* Data for analysis *
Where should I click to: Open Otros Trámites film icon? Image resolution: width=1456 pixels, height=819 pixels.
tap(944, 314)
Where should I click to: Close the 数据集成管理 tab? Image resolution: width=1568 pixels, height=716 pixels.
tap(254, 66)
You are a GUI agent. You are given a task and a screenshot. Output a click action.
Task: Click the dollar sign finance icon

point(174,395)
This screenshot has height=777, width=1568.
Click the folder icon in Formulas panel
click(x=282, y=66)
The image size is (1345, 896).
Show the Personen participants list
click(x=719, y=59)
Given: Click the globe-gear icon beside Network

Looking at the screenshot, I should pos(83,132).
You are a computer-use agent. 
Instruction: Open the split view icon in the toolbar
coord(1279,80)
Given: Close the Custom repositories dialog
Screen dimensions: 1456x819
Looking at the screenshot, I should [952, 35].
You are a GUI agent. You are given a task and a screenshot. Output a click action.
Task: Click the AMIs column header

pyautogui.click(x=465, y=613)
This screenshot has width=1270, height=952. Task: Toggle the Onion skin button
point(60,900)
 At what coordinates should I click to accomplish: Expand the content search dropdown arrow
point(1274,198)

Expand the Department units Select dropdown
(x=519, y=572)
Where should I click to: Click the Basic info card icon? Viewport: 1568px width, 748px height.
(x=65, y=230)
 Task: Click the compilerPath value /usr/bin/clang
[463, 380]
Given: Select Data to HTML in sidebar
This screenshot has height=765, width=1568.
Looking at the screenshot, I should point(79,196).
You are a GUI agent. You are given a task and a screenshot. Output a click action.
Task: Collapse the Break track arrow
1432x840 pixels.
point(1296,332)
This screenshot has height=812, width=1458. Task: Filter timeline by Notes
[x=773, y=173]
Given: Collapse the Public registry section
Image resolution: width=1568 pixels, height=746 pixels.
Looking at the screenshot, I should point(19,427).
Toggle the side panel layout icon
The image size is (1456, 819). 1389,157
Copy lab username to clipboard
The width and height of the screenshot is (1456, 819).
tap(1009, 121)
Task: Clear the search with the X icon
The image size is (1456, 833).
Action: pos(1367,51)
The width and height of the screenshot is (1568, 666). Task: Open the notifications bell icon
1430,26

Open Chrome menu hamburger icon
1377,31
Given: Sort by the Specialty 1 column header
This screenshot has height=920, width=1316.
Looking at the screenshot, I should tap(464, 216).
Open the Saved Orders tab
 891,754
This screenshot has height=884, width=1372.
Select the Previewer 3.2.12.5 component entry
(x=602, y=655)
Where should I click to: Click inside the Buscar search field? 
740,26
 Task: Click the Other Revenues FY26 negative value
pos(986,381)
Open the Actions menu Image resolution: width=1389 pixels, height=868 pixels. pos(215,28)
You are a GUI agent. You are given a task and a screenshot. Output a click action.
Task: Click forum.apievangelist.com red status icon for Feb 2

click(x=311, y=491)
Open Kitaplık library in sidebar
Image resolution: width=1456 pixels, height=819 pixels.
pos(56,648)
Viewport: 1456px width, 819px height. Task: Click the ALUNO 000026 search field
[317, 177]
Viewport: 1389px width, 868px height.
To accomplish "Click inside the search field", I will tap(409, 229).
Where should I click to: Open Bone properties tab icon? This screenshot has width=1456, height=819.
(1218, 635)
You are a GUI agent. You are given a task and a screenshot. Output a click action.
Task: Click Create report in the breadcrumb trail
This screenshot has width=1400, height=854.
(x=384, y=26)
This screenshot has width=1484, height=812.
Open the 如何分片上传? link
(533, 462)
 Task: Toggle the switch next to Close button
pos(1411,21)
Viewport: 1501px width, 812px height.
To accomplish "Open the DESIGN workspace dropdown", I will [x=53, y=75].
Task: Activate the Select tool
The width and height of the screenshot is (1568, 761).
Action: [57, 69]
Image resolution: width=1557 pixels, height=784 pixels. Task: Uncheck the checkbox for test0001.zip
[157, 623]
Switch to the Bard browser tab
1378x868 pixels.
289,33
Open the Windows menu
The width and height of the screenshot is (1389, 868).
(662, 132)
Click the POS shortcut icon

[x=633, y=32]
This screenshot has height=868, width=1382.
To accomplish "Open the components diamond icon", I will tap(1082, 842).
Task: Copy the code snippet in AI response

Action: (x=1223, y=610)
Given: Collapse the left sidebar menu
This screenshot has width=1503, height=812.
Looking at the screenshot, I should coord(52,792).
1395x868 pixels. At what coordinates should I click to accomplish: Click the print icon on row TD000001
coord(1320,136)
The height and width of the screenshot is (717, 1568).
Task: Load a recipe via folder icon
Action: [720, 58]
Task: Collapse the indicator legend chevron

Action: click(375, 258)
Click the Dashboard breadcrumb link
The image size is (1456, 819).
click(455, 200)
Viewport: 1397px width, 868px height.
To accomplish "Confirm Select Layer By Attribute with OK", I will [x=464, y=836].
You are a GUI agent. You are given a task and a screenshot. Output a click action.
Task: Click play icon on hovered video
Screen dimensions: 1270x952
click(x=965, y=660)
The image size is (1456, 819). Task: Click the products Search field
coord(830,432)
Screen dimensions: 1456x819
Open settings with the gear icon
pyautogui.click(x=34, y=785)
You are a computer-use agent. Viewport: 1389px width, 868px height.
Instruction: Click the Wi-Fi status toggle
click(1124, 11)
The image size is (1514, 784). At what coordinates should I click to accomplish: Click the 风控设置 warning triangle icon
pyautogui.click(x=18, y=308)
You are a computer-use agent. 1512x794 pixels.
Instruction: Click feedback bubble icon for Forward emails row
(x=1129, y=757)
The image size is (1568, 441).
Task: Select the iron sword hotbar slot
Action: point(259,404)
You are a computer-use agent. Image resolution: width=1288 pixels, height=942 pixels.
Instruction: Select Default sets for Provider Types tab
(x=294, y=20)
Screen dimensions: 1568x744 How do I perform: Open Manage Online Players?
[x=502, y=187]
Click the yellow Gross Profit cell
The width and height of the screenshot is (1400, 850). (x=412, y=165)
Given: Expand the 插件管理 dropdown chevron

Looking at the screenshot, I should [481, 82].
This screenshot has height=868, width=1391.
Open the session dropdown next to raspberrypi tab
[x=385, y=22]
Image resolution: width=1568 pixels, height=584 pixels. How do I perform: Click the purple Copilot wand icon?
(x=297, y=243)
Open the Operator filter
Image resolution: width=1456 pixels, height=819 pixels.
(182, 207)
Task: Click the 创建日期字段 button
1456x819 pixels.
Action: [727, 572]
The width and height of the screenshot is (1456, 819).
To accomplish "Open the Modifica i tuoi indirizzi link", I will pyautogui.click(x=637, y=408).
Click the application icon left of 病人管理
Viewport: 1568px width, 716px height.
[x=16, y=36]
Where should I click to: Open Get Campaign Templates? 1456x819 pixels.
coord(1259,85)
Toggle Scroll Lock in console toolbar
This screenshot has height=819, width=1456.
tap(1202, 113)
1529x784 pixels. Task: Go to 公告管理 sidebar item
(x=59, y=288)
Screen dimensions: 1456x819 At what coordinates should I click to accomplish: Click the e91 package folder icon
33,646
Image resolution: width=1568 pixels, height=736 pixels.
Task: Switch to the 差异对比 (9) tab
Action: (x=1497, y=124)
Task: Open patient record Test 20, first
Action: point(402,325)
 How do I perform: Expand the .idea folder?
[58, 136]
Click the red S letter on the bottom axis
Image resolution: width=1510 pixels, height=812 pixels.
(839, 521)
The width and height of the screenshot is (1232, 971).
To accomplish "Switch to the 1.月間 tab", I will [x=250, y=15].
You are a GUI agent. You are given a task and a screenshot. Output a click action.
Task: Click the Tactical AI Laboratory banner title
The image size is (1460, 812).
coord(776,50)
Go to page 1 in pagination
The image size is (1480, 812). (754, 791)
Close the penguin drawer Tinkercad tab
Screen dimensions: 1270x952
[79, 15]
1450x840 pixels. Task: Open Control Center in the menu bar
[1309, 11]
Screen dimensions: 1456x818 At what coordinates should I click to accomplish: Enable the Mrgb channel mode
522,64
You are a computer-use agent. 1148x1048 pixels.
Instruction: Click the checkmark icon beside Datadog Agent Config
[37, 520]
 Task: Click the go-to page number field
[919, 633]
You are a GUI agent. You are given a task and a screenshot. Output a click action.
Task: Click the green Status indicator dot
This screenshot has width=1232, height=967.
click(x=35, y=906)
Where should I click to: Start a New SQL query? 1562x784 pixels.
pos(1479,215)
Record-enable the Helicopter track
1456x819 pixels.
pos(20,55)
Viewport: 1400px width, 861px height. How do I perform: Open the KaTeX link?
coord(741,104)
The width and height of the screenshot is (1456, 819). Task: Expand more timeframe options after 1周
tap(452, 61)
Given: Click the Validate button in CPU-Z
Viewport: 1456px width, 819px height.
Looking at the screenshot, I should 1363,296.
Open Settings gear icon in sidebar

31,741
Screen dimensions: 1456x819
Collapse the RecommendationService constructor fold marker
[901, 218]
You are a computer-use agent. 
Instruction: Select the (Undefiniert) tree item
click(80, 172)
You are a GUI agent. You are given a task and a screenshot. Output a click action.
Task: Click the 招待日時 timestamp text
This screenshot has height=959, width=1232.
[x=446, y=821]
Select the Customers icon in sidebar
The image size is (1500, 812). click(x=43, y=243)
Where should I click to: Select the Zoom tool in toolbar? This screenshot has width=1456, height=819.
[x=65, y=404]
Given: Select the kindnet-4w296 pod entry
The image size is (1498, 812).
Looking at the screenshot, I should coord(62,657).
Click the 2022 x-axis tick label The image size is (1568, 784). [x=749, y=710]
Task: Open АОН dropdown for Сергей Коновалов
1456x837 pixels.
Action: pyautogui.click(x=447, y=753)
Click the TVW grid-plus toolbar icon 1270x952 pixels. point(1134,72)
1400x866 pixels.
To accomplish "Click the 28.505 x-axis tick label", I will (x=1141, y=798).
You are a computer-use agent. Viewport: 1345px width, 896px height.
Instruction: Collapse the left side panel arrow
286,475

* Problem requirements *
The reply must be a number and nothing more: the count of lines above that contain the word "tick".

* Final answer *
2